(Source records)

- - - -

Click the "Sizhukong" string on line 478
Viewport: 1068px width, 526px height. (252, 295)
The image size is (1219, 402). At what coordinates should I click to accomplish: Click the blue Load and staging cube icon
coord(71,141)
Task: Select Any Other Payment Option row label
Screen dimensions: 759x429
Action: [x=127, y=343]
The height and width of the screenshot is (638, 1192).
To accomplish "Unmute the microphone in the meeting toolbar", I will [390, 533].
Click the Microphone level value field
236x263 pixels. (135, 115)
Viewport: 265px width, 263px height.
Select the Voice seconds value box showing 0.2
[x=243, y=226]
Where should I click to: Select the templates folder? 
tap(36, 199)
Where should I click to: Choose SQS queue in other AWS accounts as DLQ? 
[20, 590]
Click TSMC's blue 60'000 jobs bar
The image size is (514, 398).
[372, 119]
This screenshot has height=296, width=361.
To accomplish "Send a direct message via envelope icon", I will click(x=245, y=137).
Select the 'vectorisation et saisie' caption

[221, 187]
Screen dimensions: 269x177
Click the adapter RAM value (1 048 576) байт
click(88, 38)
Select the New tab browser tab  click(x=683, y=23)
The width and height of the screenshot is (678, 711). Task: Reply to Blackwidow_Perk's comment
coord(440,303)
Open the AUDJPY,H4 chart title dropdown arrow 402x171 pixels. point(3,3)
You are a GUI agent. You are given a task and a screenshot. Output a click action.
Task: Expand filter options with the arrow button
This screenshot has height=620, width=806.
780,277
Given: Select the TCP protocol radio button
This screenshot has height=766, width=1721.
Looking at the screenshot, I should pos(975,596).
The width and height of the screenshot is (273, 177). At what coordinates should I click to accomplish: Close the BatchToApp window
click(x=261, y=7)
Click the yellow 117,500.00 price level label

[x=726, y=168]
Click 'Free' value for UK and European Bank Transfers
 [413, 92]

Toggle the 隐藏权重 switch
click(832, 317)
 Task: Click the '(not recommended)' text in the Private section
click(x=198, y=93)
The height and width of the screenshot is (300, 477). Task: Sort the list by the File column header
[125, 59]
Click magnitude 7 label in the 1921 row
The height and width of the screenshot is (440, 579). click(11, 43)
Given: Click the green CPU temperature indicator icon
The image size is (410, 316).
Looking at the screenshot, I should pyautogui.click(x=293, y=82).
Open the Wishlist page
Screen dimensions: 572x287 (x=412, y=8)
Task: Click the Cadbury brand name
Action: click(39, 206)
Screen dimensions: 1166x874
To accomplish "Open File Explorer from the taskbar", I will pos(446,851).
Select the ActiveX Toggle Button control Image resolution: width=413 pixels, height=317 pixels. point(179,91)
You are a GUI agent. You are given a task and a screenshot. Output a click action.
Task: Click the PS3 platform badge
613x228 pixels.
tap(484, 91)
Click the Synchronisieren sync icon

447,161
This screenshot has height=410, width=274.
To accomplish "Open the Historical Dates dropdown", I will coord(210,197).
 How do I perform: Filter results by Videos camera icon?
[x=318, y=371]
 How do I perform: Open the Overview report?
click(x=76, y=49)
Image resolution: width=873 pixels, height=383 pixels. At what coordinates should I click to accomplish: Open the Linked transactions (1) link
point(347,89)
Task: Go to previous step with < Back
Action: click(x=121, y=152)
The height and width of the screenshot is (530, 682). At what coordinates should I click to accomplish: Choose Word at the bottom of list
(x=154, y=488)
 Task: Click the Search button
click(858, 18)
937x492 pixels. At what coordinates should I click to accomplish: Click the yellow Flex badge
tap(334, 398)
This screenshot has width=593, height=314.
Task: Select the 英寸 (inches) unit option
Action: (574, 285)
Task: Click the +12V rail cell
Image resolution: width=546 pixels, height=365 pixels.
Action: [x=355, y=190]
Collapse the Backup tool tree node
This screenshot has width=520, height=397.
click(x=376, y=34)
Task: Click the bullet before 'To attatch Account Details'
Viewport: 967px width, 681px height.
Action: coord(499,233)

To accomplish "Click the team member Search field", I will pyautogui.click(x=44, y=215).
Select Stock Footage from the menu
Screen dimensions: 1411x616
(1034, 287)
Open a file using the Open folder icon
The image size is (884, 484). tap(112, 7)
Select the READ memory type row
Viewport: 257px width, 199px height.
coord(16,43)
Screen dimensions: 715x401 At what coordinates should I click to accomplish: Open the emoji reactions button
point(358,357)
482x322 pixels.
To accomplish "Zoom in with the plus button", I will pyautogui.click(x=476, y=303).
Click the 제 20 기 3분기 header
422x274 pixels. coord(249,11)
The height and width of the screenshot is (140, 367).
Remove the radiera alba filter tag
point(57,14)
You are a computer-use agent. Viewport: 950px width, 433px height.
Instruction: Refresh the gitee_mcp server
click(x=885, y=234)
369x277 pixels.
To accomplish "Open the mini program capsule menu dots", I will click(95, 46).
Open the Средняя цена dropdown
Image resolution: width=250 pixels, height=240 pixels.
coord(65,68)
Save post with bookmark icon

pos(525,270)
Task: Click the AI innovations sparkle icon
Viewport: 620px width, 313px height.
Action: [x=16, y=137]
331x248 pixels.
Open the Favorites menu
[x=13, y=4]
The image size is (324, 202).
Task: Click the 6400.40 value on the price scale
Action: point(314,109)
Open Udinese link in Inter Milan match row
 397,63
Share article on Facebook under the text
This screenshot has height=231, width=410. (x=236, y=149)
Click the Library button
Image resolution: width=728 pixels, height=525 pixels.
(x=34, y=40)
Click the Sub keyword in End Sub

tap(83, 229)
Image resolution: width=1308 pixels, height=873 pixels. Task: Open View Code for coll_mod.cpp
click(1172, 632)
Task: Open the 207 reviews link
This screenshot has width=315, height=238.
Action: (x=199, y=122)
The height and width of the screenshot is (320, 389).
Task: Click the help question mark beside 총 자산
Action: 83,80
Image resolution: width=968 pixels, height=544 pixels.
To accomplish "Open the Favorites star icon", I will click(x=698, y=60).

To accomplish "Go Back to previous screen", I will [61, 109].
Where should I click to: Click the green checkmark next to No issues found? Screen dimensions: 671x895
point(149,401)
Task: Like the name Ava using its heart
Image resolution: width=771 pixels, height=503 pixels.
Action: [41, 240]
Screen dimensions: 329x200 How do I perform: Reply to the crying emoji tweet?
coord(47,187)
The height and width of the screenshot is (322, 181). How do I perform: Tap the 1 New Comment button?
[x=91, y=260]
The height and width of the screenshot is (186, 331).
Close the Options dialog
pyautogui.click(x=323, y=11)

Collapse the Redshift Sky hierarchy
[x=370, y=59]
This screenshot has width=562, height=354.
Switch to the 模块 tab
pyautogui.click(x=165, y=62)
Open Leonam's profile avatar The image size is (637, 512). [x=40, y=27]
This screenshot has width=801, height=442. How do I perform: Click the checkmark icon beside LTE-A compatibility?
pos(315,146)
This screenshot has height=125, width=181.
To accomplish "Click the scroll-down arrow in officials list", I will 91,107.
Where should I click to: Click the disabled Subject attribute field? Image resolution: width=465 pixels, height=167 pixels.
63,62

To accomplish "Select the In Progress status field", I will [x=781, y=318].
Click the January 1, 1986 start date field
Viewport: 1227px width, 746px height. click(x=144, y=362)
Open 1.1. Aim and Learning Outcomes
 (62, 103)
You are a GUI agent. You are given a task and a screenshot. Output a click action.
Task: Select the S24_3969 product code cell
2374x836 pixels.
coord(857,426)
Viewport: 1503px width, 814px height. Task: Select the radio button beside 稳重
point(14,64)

- - - -

[What is being asked] From the data above, give every line again exactly as it appears.

[Answer section]
Click the "Sizhukong" string on line 478
Viewport: 1068px width, 526px height. (252, 295)
The image size is (1219, 402). At what coordinates should I click to accomplish: Click the blue Load and staging cube icon
coord(71,141)
Task: Select Any Other Payment Option row label
Screen dimensions: 759x429
Action: [x=127, y=343]
The height and width of the screenshot is (638, 1192).
To accomplish "Unmute the microphone in the meeting toolbar", I will [390, 533].
Click the Microphone level value field
236x263 pixels. (135, 115)
Viewport: 265px width, 263px height.
Select the Voice seconds value box showing 0.2
[x=243, y=226]
Where should I click to: Select the templates folder? 
tap(36, 199)
Where should I click to: Choose SQS queue in other AWS accounts as DLQ? 
[20, 590]
Click TSMC's blue 60'000 jobs bar
The image size is (514, 398).
[372, 119]
This screenshot has height=296, width=361.
To accomplish "Send a direct message via envelope icon", I will click(x=245, y=137).
Select the 'vectorisation et saisie' caption

[221, 187]
Screen dimensions: 269x177
Click the adapter RAM value (1 048 576) байт
click(88, 38)
Select the New tab browser tab  click(x=683, y=23)
The width and height of the screenshot is (678, 711). Task: Reply to Blackwidow_Perk's comment
coord(440,303)
Open the AUDJPY,H4 chart title dropdown arrow 402x171 pixels. point(3,3)
You are a GUI agent. You are given a task and a screenshot. Output a click action.
Task: Expand filter options with the arrow button
This screenshot has height=620, width=806.
780,277
Given: Select the TCP protocol radio button
This screenshot has height=766, width=1721.
Looking at the screenshot, I should pos(975,596).
The width and height of the screenshot is (273, 177). At what coordinates should I click to accomplish: Close the BatchToApp window
click(x=261, y=7)
Click the yellow 117,500.00 price level label

[x=726, y=168]
Click 'Free' value for UK and European Bank Transfers
 [413, 92]

Toggle the 隐藏权重 switch
click(832, 317)
 Task: Click the '(not recommended)' text in the Private section
click(x=198, y=93)
The height and width of the screenshot is (300, 477). Task: Sort the list by the File column header
[125, 59]
Click magnitude 7 label in the 1921 row
The height and width of the screenshot is (440, 579). click(11, 43)
Given: Click the green CPU temperature indicator icon
The image size is (410, 316).
Looking at the screenshot, I should pyautogui.click(x=293, y=82).
Open the Wishlist page
Screen dimensions: 572x287 (x=412, y=8)
Task: Click the Cadbury brand name
Action: click(39, 206)
Screen dimensions: 1166x874
To accomplish "Open File Explorer from the taskbar", I will pos(446,851).
Select the ActiveX Toggle Button control Image resolution: width=413 pixels, height=317 pixels. point(179,91)
You are a GUI agent. You are given a task and a screenshot. Output a click action.
Task: Click the PS3 platform badge
613x228 pixels.
tap(484, 91)
Click the Synchronisieren sync icon

447,161
This screenshot has height=410, width=274.
To accomplish "Open the Historical Dates dropdown", I will coord(210,197).
 How do I perform: Filter results by Videos camera icon?
[x=318, y=371]
 How do I perform: Open the Overview report?
click(x=76, y=49)
Image resolution: width=873 pixels, height=383 pixels. At what coordinates should I click to accomplish: Open the Linked transactions (1) link
point(347,89)
Task: Go to previous step with < Back
Action: click(x=121, y=152)
The height and width of the screenshot is (530, 682). At what coordinates should I click to accomplish: Choose Word at the bottom of list
(x=154, y=488)
 Task: Click the Search button
click(858, 18)
937x492 pixels. At what coordinates should I click to accomplish: Click the yellow Flex badge
tap(334, 398)
This screenshot has width=593, height=314.
Task: Select the 英寸 (inches) unit option
Action: (574, 285)
Task: Click the +12V rail cell
Image resolution: width=546 pixels, height=365 pixels.
Action: [x=355, y=190]
Collapse the Backup tool tree node
This screenshot has width=520, height=397.
click(x=376, y=34)
Task: Click the bullet before 'To attatch Account Details'
Viewport: 967px width, 681px height.
Action: coord(499,233)

To accomplish "Click the team member Search field", I will pyautogui.click(x=44, y=215).
Select Stock Footage from the menu
Screen dimensions: 1411x616
(1034, 287)
Open a file using the Open folder icon
The image size is (884, 484). tap(112, 7)
Select the READ memory type row
Viewport: 257px width, 199px height.
coord(16,43)
Screen dimensions: 715x401 At what coordinates should I click to accomplish: Open the emoji reactions button
point(358,357)
482x322 pixels.
To accomplish "Zoom in with the plus button", I will pyautogui.click(x=476, y=303).
Click the 제 20 기 3분기 header
422x274 pixels. coord(249,11)
The height and width of the screenshot is (140, 367).
Remove the radiera alba filter tag
point(57,14)
You are a computer-use agent. Viewport: 950px width, 433px height.
Instruction: Refresh the gitee_mcp server
click(x=885, y=234)
369x277 pixels.
To accomplish "Open the mini program capsule menu dots", I will click(95, 46).
Open the Средняя цена dropdown
Image resolution: width=250 pixels, height=240 pixels.
coord(65,68)
Save post with bookmark icon

pos(525,270)
Task: Click the AI innovations sparkle icon
Viewport: 620px width, 313px height.
Action: [x=16, y=137]
331x248 pixels.
Open the Favorites menu
[x=13, y=4]
The image size is (324, 202).
Task: Click the 6400.40 value on the price scale
Action: point(314,109)
Open Udinese link in Inter Milan match row
 397,63
Share article on Facebook under the text
This screenshot has height=231, width=410. (x=236, y=149)
Click the Library button
Image resolution: width=728 pixels, height=525 pixels.
(x=34, y=40)
Click the Sub keyword in End Sub

tap(83, 229)
Image resolution: width=1308 pixels, height=873 pixels. Task: Open View Code for coll_mod.cpp
click(1172, 632)
Task: Open the 207 reviews link
This screenshot has width=315, height=238.
Action: (x=199, y=122)
The height and width of the screenshot is (320, 389).
Task: Click the help question mark beside 총 자산
Action: 83,80
Image resolution: width=968 pixels, height=544 pixels.
To accomplish "Open the Favorites star icon", I will click(x=698, y=60).

To accomplish "Go Back to previous screen", I will [61, 109].
Where should I click to: Click the green checkmark next to No issues found? Screen dimensions: 671x895
point(149,401)
Task: Like the name Ava using its heart
Image resolution: width=771 pixels, height=503 pixels.
Action: [41, 240]
Screen dimensions: 329x200 How do I perform: Reply to the crying emoji tweet?
coord(47,187)
The height and width of the screenshot is (322, 181). How do I perform: Tap the 1 New Comment button?
[x=91, y=260]
The height and width of the screenshot is (186, 331).
Close the Options dialog
pyautogui.click(x=323, y=11)

Collapse the Redshift Sky hierarchy
[x=370, y=59]
This screenshot has width=562, height=354.
Switch to the 模块 tab
pyautogui.click(x=165, y=62)
Open Leonam's profile avatar The image size is (637, 512). [x=40, y=27]
This screenshot has width=801, height=442. How do I perform: Click the checkmark icon beside LTE-A compatibility?
pos(315,146)
This screenshot has height=125, width=181.
To accomplish "Click the scroll-down arrow in officials list", I will 91,107.
Where should I click to: Click the disabled Subject attribute field? Image resolution: width=465 pixels, height=167 pixels.
63,62

To accomplish "Select the In Progress status field", I will [x=781, y=318].
Click the January 1, 1986 start date field
Viewport: 1227px width, 746px height. click(x=144, y=362)
Open 1.1. Aim and Learning Outcomes
 (62, 103)
You are a GUI agent. You are given a task and a screenshot. Output a click action.
Task: Select the S24_3969 product code cell
2374x836 pixels.
coord(857,426)
Viewport: 1503px width, 814px height. Task: Select the radio button beside 稳重
point(14,64)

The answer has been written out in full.